Nielsen: Android most-wanted platform by those looking to buy a smartphone soon - mcantelon
http://moconews.net/article/419-nielsen-survey-apple-slips-in-desire-stakes-to-android/

======
codex
This could simply be a function of sales. Android is now outselling iPhone by
a two to one margin. Most of these sales are to people who have never had a
smartphone before, and they're totally wowed by Android. So it would make
sense that these users, when polled, would prefer another Android phone--after
all, it's miles better than the dumb phone that they were previously using.

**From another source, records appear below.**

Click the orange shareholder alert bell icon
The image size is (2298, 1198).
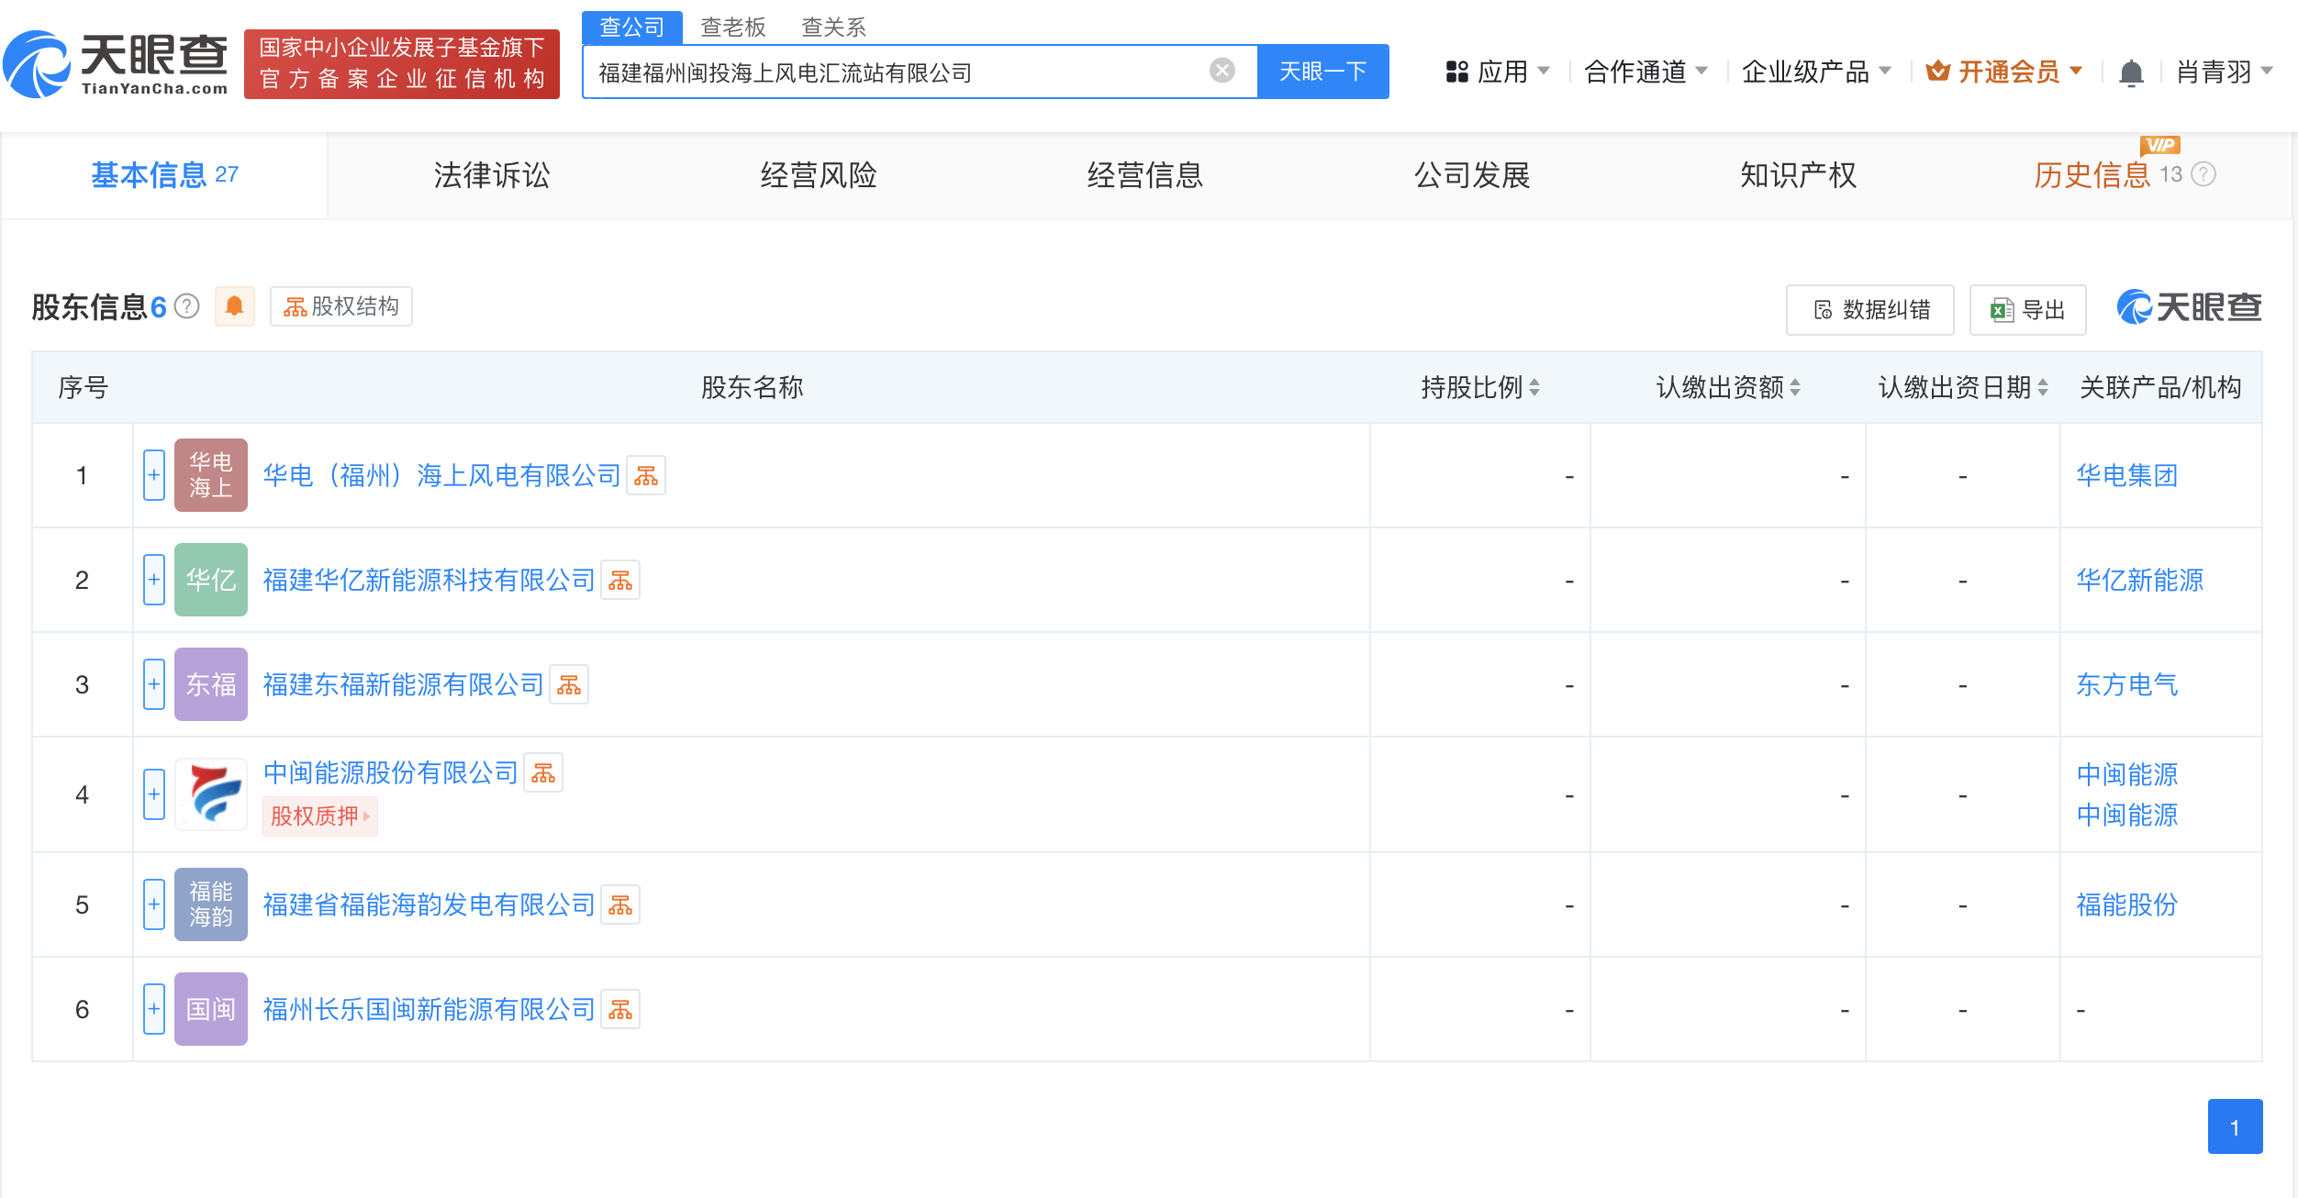[x=235, y=306]
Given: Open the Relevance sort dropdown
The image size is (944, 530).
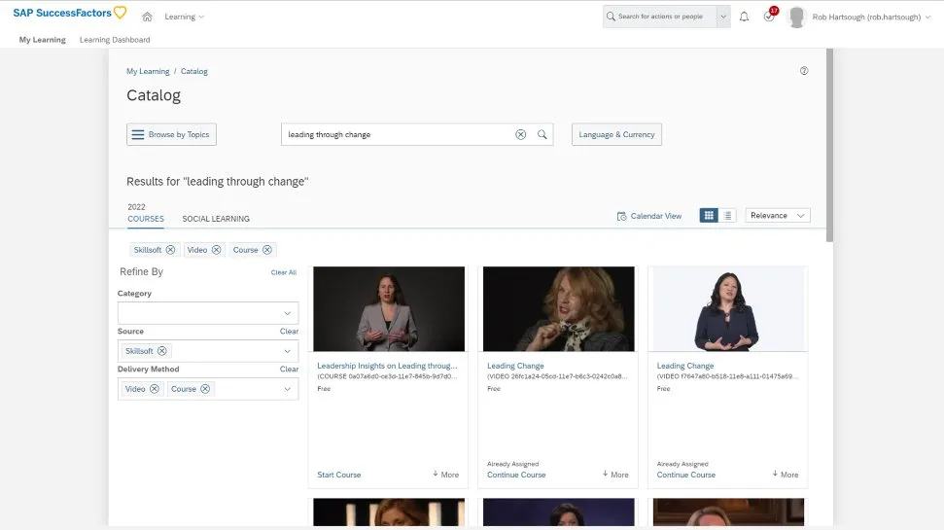Looking at the screenshot, I should point(778,215).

They've never used an iPhone and don't see why they need one, especially given
the higher price of the iPhone (most Android phones are dirt cheap, relatively
speaking).

The Android installed base is 37% but only 31% of smartphone buyers want
Android to be their next phone. The iPhone installed base is 27% but 30% of
users want the iPhone to be their next phone. Whether or not this indicates
the strength of Android, or the weakness of Android, depends on how many of
those polled already own a smartphone. If most of the polled group don't own a
smartphone at all, then it's pretty good for Android. If the polled group
reflects current smartphone market share, then iPhone looks relatively strong,
because that would indicate more existing Android owners want to move to the
iPhone than vice-versa.